Stored records:
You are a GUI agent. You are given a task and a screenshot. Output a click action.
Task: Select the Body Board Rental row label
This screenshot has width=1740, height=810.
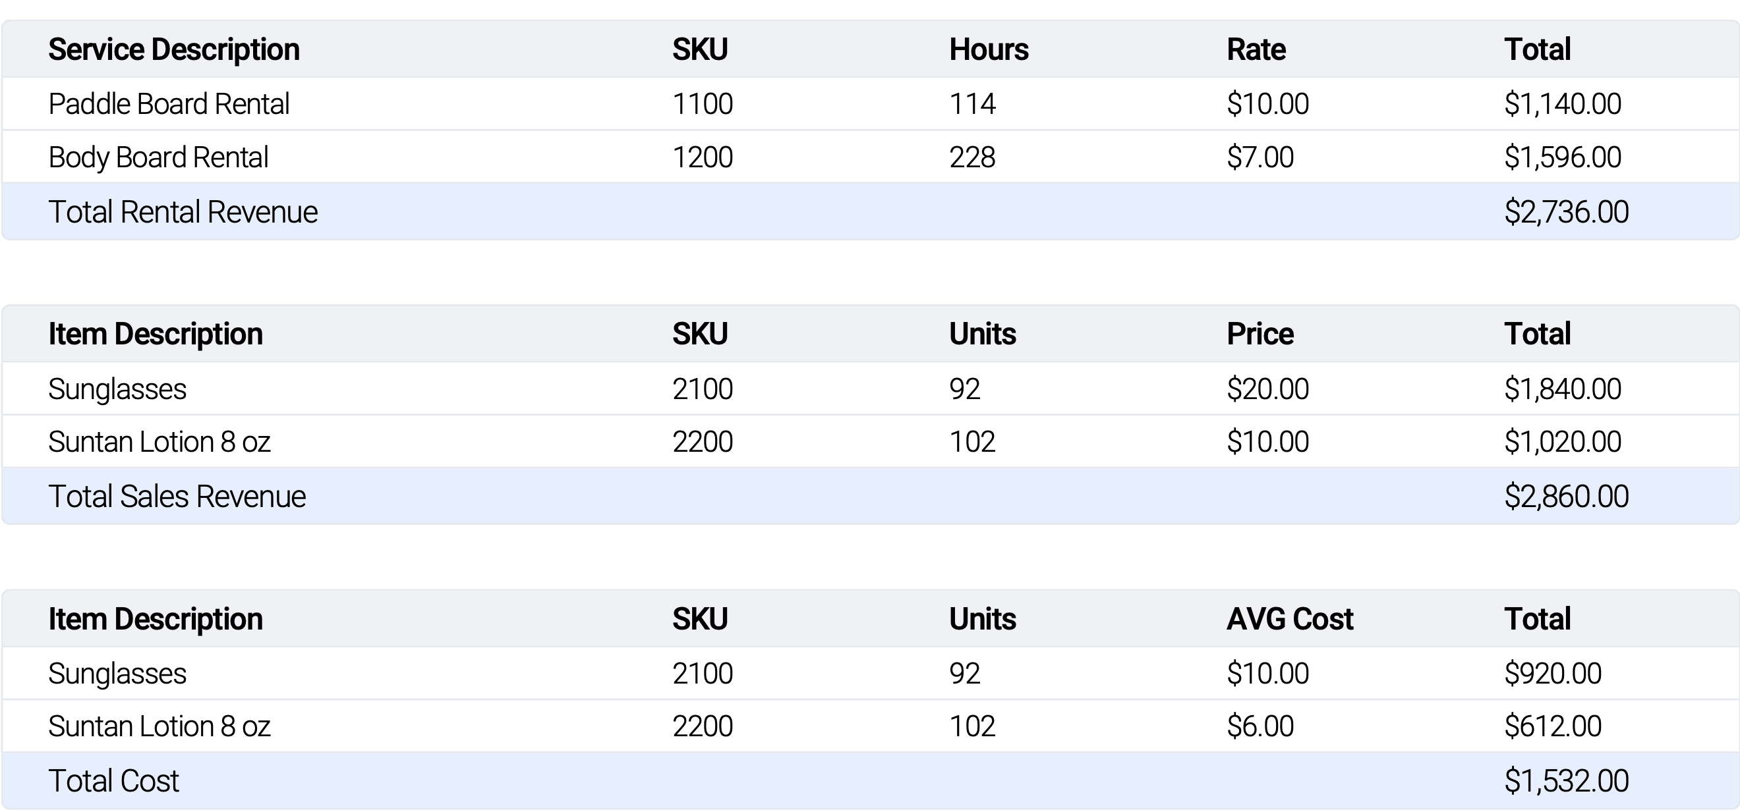[158, 157]
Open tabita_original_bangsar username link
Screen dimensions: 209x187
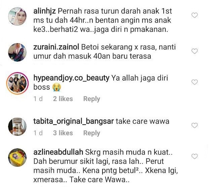[x=74, y=122]
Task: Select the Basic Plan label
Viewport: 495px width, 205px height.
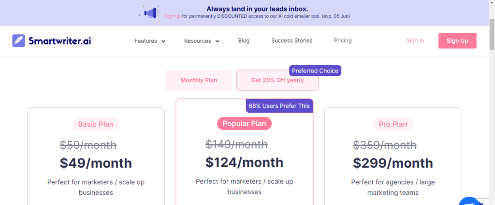Action: (x=96, y=124)
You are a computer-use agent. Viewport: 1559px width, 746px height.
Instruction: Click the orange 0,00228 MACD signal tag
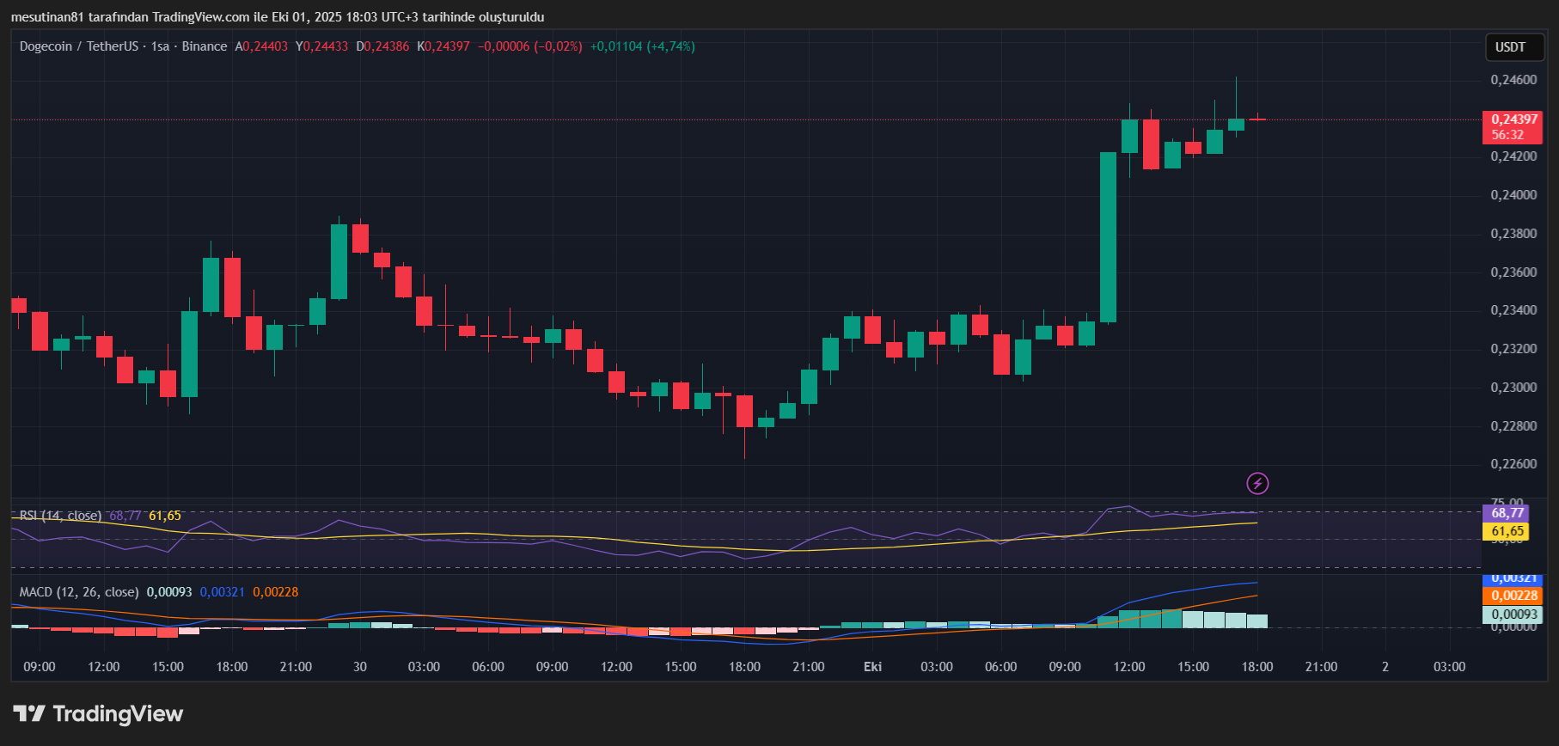point(1513,596)
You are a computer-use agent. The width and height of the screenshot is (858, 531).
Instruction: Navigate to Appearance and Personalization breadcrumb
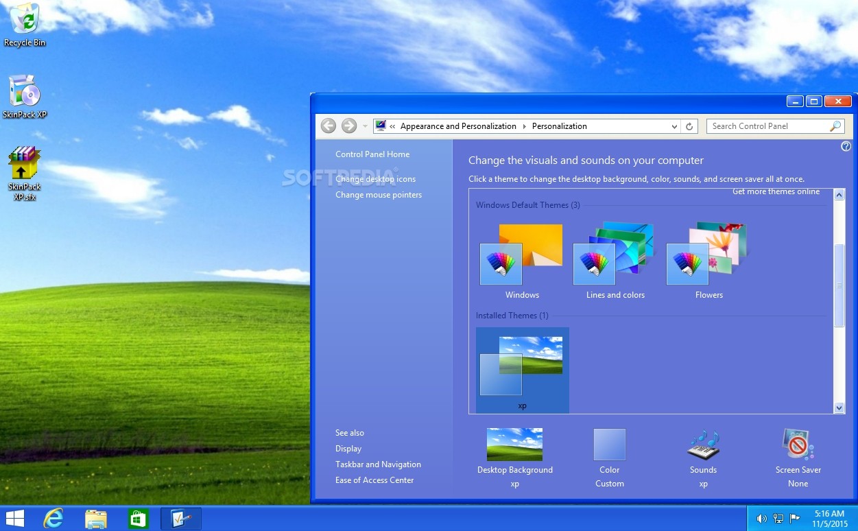(x=458, y=126)
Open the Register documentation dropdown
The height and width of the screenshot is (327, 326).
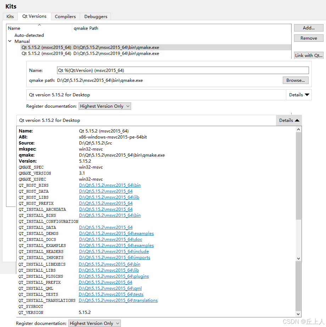105,106
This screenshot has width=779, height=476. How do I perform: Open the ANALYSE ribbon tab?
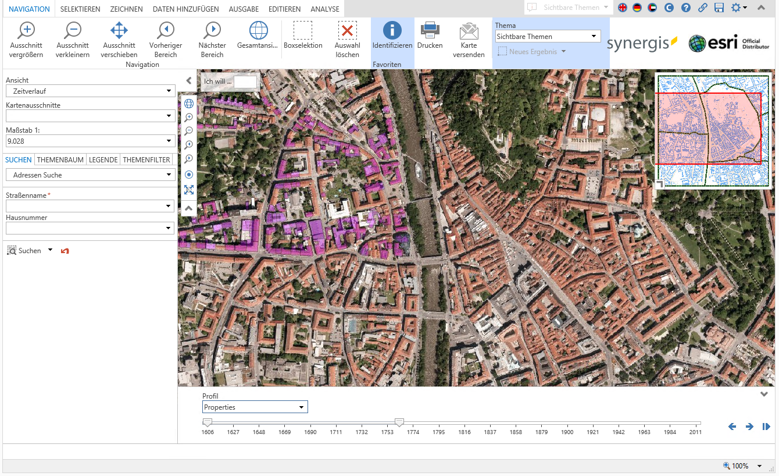point(325,9)
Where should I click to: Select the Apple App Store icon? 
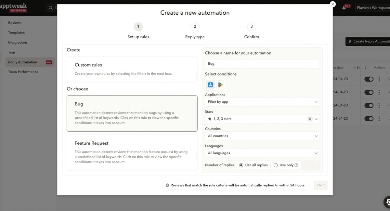tap(211, 85)
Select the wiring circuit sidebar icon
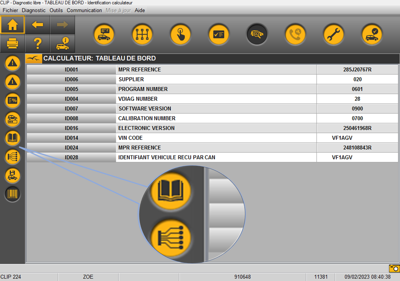 13,157
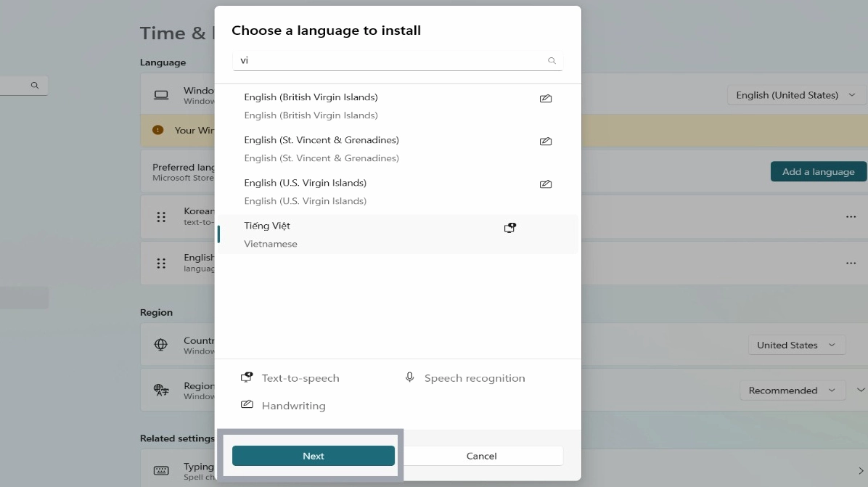Click text-to-speech icon on Tiếng Việt row

[510, 228]
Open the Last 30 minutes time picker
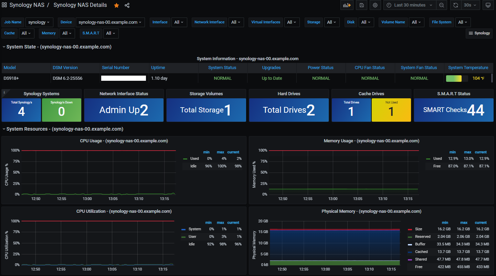This screenshot has height=276, width=496. (x=410, y=5)
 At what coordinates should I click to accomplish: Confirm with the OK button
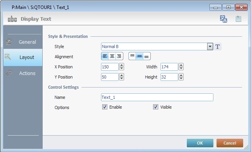pyautogui.click(x=200, y=143)
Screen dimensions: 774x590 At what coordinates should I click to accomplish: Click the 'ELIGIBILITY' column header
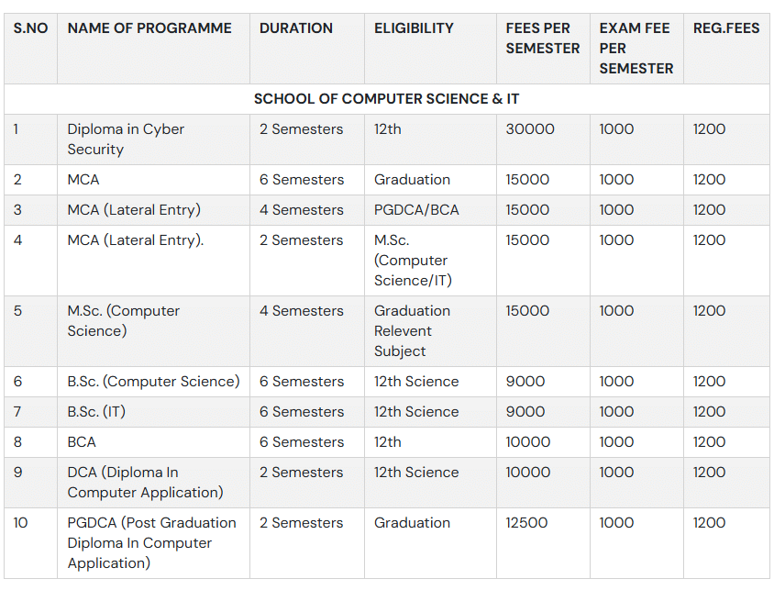414,28
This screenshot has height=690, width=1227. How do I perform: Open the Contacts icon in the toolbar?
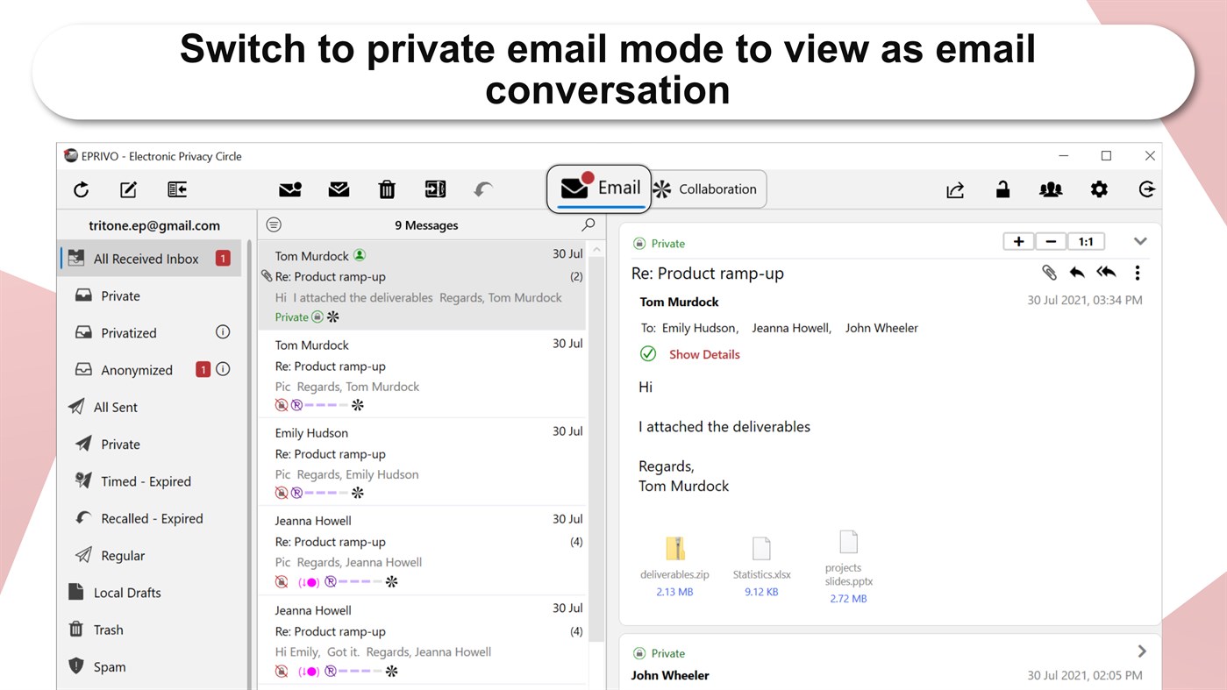tap(1051, 189)
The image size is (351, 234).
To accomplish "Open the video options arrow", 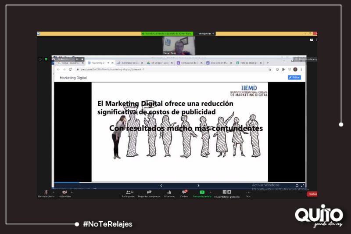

What to do: Print the data exactly as written, dropping any images it holds.

Exercise output:
You are a GUI agent. You are given a task and a screenshot. Output a click action.
Task: Select the Body Board Rental row label
This screenshot has width=1740, height=810.
[158, 157]
Open tabita_original_bangsar username link
Screen dimensions: 209x187
[x=74, y=122]
Task: Select the Basic Plan label
Viewport: 495px width, 205px height.
Action: (x=96, y=124)
You are a computer-use agent. Viewport: 1559px width, 746px height.
Instruction: Click the orange 0,00228 MACD signal tag
point(1513,596)
You are a computer-use agent. The width and height of the screenshot is (858, 531).
Instruction: Navigate to Appearance and Personalization breadcrumb
(x=458, y=126)
Open the Register documentation dropdown
The height and width of the screenshot is (327, 326).
105,106
This screenshot has width=779, height=476. How do I perform: Open the ANALYSE ribbon tab?
point(325,9)
Where should I click to: Select the Apple App Store icon? 
tap(211, 85)
Select the wiring circuit sidebar icon
 13,157
Click text-to-speech icon on Tiếng Việt row

[510, 228]
Open the Last 30 minutes time picker
This screenshot has height=276, width=496. (x=410, y=5)
 At what coordinates should I click to accomplish: Confirm with the OK button
pyautogui.click(x=200, y=143)
Screen dimensions: 774x590 At what coordinates should I click to accomplish: Click the 'ELIGIBILITY' column header
414,28
This screenshot has height=690, width=1227. How do I perform: Open the Contacts icon in the toolbar?
tap(1051, 189)
The image size is (351, 234).
To accomplish "Open the video options arrow", 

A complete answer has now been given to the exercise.